The Up-Close Vehicle Assembly Building Tour began last November at the Kennedy Space Center Visitor Complex. The Vehicle Assembly Building (VAB) is where rockets are built before they are moved to a launch pad. Now, space shuttle orbiter Atlantis is in storage in the VAB. Tour guests can see Atlantis before the orbiter is towed into its new home at the Space Center Visitor Center.
You can see video of Atlantis in the VAB here:
Work continues on the new home for Atlantis.
The new Atlantis gallery is adjacent the Shuttle Launch Experience attraction at the right.
The gallery is starting to define part of the Vistor Center skyline. Here, the gallery towers over the Orbit Cafe.
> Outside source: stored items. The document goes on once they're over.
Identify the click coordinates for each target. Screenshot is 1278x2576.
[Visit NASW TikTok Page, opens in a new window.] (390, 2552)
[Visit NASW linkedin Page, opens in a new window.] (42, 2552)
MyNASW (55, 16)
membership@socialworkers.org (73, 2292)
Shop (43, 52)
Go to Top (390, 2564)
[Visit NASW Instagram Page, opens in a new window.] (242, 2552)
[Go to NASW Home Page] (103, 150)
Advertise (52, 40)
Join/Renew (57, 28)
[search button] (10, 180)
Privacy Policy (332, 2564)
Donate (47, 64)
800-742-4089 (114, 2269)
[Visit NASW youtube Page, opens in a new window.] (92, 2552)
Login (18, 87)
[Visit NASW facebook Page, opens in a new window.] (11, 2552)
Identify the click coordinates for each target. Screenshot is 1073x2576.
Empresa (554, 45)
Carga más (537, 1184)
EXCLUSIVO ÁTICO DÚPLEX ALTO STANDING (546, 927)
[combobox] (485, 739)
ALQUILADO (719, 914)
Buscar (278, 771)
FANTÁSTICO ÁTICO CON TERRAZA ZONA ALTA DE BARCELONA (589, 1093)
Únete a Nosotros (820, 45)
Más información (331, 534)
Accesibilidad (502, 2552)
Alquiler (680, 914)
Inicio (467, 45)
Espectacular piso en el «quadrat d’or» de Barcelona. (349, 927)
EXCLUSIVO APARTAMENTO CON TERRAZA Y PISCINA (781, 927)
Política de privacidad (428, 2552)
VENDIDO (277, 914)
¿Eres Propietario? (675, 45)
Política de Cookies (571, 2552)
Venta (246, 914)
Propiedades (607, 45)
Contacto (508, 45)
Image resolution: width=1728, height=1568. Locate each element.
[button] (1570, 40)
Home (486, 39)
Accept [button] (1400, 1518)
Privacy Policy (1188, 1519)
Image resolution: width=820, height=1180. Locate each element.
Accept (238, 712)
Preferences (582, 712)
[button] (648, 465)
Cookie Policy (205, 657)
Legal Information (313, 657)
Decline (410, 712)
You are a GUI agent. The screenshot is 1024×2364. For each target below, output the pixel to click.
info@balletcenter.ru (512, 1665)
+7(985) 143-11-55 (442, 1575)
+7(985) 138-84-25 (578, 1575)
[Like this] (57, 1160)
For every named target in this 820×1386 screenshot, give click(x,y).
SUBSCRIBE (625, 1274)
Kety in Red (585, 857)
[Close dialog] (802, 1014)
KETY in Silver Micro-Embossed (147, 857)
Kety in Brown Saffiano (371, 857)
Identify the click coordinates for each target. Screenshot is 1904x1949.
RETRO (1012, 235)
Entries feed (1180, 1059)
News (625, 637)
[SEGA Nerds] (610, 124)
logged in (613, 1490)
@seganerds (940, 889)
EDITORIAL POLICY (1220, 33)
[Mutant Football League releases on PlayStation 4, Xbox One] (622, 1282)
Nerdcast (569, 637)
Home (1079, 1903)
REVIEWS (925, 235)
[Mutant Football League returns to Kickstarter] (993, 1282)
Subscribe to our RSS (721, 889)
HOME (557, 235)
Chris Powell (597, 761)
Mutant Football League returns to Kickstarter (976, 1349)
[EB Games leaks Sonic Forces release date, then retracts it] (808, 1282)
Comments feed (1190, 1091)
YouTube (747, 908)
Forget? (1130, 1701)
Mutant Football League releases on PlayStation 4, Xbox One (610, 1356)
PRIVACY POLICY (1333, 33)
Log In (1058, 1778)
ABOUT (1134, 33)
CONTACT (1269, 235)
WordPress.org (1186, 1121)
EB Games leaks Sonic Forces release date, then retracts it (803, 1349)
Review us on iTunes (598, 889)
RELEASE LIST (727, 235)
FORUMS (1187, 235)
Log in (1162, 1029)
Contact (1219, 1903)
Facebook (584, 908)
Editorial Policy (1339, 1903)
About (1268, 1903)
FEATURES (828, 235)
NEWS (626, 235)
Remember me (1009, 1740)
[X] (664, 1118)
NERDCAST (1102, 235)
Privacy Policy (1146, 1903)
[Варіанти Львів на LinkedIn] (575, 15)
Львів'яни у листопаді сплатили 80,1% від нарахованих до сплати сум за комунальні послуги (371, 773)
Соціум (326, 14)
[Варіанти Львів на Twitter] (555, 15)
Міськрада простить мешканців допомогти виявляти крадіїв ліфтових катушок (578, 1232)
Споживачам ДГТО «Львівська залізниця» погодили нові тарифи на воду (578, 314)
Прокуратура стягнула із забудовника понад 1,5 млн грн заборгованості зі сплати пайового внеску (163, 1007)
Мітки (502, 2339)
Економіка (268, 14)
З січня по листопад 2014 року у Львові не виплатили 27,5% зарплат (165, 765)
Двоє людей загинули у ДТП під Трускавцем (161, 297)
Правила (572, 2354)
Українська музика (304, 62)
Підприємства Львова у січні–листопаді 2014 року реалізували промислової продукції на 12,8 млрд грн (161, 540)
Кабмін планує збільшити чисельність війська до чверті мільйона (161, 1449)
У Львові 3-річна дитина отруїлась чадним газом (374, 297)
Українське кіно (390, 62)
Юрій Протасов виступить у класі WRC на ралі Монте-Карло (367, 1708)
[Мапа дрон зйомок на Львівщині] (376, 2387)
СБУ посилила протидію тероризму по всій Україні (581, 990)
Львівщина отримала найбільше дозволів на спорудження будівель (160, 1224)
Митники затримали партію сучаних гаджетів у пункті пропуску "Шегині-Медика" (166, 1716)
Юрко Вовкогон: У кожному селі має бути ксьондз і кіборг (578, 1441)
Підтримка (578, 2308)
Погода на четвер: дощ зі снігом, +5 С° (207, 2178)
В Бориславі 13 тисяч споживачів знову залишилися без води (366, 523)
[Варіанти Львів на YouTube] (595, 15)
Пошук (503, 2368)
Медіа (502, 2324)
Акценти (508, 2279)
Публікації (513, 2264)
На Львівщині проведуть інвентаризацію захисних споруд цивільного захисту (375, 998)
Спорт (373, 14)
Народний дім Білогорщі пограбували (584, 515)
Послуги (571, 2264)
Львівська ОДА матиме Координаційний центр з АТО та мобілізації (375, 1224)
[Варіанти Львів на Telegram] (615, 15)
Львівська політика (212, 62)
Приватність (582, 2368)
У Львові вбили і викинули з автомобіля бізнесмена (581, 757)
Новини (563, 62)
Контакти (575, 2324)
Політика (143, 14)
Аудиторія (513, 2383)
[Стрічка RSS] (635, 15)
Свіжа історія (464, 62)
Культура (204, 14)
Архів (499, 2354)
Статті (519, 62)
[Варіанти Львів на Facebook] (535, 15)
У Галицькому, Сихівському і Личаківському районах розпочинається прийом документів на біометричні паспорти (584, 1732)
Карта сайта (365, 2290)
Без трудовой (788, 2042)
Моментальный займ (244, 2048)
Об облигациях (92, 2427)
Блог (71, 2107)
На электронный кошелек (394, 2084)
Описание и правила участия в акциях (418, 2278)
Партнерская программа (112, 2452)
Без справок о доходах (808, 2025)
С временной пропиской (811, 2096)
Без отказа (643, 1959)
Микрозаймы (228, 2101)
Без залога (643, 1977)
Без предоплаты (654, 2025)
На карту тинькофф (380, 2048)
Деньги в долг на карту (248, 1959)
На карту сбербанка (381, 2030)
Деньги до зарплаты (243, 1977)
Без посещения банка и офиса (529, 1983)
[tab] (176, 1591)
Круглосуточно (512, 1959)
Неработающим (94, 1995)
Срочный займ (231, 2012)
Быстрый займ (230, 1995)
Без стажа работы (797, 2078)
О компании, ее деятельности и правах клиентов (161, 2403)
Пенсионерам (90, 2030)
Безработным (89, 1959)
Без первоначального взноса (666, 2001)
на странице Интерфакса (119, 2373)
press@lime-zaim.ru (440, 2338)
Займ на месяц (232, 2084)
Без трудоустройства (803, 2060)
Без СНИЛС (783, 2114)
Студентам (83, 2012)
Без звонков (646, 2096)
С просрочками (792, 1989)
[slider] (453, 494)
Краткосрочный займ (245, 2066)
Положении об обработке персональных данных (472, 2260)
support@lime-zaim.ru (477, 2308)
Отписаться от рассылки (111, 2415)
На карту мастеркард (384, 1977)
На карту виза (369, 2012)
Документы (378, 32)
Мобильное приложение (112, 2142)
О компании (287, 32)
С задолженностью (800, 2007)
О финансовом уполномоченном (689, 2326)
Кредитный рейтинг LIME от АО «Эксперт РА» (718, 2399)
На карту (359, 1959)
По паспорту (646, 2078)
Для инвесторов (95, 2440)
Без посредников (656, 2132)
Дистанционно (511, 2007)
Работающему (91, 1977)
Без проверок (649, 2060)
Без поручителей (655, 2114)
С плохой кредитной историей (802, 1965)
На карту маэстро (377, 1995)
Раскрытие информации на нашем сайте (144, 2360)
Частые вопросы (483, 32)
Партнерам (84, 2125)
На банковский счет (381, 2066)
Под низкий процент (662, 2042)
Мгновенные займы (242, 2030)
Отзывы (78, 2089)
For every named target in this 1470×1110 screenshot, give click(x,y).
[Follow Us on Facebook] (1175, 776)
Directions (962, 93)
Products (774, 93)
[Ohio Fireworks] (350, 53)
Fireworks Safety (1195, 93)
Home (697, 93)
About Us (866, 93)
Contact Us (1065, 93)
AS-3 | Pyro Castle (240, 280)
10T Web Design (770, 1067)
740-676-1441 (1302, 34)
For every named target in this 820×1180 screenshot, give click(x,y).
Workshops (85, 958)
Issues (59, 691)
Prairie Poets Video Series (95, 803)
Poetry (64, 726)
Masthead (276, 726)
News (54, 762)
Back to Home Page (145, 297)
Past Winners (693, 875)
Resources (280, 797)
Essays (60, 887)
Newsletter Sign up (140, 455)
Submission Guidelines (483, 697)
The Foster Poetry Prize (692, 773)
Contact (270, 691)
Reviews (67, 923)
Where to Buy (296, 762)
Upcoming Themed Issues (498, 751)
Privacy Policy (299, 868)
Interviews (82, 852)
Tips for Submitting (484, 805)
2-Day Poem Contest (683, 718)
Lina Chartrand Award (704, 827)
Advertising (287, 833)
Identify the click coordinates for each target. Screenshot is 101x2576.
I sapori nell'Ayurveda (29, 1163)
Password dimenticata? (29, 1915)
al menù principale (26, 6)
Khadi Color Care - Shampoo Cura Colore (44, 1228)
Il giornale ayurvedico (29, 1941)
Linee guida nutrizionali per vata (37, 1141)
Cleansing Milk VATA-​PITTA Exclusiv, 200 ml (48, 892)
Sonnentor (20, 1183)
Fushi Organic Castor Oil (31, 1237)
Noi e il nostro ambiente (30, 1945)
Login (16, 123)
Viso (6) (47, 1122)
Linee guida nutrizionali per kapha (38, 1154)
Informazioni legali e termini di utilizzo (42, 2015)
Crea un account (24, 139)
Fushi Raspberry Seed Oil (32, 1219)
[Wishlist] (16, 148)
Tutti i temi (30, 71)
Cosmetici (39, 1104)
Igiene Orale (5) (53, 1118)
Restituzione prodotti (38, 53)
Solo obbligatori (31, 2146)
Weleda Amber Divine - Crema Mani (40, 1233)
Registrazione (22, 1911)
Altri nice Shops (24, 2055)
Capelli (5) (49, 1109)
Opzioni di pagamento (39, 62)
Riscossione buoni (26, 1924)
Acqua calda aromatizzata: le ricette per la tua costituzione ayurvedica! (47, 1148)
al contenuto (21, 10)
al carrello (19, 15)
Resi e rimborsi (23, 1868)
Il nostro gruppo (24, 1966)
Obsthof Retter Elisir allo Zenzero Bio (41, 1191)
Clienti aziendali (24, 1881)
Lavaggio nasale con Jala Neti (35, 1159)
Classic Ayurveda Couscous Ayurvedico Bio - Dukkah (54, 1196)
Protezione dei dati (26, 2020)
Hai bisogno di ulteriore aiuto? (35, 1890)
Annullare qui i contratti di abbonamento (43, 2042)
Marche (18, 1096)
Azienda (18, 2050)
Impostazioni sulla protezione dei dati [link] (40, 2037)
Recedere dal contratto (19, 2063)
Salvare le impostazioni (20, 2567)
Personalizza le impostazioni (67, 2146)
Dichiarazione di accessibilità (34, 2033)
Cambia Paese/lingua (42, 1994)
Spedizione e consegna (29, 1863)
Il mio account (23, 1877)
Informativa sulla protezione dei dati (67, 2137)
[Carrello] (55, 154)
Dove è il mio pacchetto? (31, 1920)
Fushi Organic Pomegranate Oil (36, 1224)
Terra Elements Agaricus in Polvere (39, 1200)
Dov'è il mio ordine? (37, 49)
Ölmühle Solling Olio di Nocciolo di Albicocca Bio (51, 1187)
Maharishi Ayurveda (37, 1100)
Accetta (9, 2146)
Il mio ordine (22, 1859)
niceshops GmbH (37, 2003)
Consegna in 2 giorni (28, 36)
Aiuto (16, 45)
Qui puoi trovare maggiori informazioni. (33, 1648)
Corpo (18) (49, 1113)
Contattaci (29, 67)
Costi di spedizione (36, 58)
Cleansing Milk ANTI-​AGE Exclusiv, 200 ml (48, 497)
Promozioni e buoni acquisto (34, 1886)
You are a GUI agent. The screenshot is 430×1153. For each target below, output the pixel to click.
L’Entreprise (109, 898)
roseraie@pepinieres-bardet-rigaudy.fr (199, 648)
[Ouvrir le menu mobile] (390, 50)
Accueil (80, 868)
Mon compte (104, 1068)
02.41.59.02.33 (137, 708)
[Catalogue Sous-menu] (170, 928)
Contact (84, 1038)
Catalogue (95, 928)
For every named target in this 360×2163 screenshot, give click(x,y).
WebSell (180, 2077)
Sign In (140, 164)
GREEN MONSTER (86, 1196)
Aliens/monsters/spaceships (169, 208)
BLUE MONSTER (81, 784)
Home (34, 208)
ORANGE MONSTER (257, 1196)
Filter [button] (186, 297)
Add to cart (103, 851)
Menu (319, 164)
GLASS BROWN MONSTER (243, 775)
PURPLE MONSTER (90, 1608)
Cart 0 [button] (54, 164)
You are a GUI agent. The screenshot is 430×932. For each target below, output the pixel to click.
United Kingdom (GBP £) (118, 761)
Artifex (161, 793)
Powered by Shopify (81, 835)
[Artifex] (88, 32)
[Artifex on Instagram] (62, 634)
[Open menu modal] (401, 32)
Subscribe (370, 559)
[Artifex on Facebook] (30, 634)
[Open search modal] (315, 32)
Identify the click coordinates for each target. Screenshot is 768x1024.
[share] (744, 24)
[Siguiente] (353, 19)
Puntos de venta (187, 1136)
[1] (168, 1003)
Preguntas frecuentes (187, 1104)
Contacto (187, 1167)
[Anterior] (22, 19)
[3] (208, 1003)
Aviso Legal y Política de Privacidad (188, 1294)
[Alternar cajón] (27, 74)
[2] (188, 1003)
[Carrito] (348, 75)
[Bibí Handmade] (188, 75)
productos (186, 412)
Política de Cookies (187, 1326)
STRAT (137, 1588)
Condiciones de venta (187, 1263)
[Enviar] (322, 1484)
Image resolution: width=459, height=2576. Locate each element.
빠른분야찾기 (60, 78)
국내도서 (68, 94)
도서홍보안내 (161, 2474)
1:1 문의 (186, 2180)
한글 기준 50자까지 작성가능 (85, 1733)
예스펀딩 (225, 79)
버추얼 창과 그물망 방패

Atlantis will probably enter the gallery from this side of the building.
As seen from the tour bus loop, with the new gallery at left.
Workers are making steady progress. Compare photos of the site here to our previous article about the gallery.
Atlantis waits to be towed.
The windows have protective covers. Discovery had similar covers up until the morning it was flown to the Smithsonian.
The yellow bars will help stiffen and support the payload bay doors while Atlantis is positioned in the new gallery. Atlantis will be angled for the display with the doors open, as if in orbit.
The crew access hatch currently has a handle and a protective cover on the window.
A section of the insulated fabric panel is removed too.
The docent in the VAB offered us a chance to hold a section of the fabric. It feels as light as any other cloth blanket, although it is made of quartz.
A nearby display had additional examples of the fabric.
The landing wheels will be stowed when Atlantis is displayed in the gallery.
The tail cone is in the VAB now too. The cone is placed over the orbiter’s engines to reduce drag when the orbiter is flown on a 747.
The tail cone will be used for the last time when Endeavour is flown to Los Angeles in September. Endeavour is currently in storage in the building closest to the camera.
Some Orion prototypes are on display in the VAB now.
This is a non-working prototype of the abort rocket that would carry a capsule away in an emergency. Once away, parachutes would deploy and land the capsule on the ground.
This prototype was seen a few years ago at the Visitor Center. This site is now where the Atlantis gallery is under construction. The shuttle prototype seen here is now in Houston.
A prototype of a new capsule and service module.
Compare to an Apollo capsule and service module.
KSC Up-Close: The Vehicle Assembly Building Tour has limited availability. The tour is $25 for adults and $19 for children ages 3-11, in addition to admission.